Can you still see the mosaics in Hagia Sophia?
Yes — the major surviving mosaics (the Deesis, the imperial panels, the apse Virgin) are in the upper galleries, open to tourists with the €25 gallery ticket, and remain uncovered during visiting hours.
Why did the Byzantines use gold backgrounds?
Gold was theology, not luxury: it dissolved the wall into a timeless, placeless radiance representing divine light. Mosaicists set the gold tesserae at slight angles so the surface glitters and shifts as the viewer — or the candlelight — moves.
How were Byzantine mosaics made?
Artists pressed tesserae — small cubes of colored glass, stone, and glass sandwiched with gold leaf — into fresh plaster, following a painted underdrawing. A single square metre could require ten thousand tesserae; a dome like Monreale’s consumed tonnes of glass and gold.

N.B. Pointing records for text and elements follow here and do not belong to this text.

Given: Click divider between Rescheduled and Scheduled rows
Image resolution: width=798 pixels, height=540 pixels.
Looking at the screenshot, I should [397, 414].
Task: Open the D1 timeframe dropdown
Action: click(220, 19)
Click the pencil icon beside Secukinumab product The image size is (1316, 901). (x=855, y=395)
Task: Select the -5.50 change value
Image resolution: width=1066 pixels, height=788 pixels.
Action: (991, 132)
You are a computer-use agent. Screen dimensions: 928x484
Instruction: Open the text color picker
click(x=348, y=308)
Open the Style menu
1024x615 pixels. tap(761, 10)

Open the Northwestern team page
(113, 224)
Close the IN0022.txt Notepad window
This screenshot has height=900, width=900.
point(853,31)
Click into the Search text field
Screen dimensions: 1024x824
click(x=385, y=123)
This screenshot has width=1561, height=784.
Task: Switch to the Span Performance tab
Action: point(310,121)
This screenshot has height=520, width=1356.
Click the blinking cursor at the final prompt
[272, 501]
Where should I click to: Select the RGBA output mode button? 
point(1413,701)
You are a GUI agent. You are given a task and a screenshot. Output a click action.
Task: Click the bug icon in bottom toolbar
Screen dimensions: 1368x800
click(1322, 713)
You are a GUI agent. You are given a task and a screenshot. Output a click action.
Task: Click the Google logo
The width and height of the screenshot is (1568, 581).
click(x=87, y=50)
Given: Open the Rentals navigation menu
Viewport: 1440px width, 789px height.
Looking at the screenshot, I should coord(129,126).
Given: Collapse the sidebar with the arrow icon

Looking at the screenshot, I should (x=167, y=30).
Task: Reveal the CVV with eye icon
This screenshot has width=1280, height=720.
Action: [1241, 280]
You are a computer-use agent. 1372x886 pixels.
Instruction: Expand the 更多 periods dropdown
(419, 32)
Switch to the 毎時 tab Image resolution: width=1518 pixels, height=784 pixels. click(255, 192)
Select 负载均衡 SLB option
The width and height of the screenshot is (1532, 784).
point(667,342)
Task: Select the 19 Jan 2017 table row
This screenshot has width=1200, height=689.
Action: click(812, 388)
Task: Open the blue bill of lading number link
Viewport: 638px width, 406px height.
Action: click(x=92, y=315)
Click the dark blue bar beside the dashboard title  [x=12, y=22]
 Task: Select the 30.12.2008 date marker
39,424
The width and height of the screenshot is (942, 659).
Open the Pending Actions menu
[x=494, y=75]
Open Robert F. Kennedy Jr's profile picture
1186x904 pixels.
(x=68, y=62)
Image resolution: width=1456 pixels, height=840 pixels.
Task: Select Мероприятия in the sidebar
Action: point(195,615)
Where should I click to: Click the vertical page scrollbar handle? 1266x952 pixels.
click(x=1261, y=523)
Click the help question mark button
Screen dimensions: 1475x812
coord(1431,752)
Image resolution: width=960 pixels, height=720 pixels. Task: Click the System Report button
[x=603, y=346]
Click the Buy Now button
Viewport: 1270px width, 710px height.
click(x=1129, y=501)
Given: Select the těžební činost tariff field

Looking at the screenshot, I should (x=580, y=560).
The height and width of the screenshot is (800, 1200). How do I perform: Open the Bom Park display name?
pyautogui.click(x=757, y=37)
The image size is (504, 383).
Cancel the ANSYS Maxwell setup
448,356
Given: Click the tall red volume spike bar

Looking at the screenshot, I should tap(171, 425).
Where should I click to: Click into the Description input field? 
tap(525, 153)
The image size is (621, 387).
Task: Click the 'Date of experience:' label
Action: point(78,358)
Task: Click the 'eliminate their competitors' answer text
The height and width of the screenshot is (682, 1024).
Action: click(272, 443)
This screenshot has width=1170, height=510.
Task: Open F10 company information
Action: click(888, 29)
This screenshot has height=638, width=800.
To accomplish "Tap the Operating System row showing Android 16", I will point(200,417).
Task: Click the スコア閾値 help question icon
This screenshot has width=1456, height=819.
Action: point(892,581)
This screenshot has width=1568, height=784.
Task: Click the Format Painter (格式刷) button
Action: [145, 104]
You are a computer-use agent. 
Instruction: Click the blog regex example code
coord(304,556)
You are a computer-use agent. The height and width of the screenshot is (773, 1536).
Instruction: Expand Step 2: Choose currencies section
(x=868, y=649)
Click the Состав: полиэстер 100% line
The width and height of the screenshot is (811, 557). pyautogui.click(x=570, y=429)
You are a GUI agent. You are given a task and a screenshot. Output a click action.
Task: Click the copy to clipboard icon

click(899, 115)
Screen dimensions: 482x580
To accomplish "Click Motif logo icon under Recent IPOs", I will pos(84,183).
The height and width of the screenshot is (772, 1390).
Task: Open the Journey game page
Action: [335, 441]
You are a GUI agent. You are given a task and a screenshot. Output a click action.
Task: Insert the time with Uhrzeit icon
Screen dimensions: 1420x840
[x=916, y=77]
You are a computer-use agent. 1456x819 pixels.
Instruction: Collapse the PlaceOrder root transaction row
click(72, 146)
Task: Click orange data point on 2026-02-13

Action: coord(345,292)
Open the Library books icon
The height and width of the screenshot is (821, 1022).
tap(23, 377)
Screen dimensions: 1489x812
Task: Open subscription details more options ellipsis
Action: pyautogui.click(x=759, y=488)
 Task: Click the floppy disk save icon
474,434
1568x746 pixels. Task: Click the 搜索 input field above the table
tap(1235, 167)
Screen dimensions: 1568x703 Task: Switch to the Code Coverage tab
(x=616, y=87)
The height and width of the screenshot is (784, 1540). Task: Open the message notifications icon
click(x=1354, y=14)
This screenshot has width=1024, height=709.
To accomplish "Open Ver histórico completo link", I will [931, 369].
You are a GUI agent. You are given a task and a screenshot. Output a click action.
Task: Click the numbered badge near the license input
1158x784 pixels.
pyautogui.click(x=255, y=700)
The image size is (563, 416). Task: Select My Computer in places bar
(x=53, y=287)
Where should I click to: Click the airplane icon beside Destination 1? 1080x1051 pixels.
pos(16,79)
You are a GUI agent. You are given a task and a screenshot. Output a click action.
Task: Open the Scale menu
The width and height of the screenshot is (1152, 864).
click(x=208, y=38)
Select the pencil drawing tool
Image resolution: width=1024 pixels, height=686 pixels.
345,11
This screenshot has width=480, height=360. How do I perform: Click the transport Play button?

Sources and further reading
- UNESCO World Heritage Centre: Early Christian Monuments of Ravenna; Monasteries of Daphni, Hosios Loukas and Nea Moni of Chios; Paleochristian and Byzantine Monuments of Thessalonika.
- Ravenna Turismo — Basilica of San Vitale and related monument pages.
- Khan Academy — The Justinian Mosaic, San Vitale; Smarthistory — The Cappella Palatina.
- L. James, Mosaics in the Medieval World: From Late Antiquity to the Fifteenth Century, Cambridge University Press, 2017.
- Ch. Bakirtzis (ed.), Mosaics of Thessaloniki, 4th–14th Century, Kapon Editions, 2012.
- B. Kiilerich & H. Torp, The Rotunda in Thessaloniki and its Mosaics, Kapon Editions, 2017.
- O. Demus, The Mosaics of Norman Sicily, Routledge & Kegan Paul, 1949 (the classic study).
- R. Cormack, Byzantine Art, Oxford University Press, 2nd ed. 2018.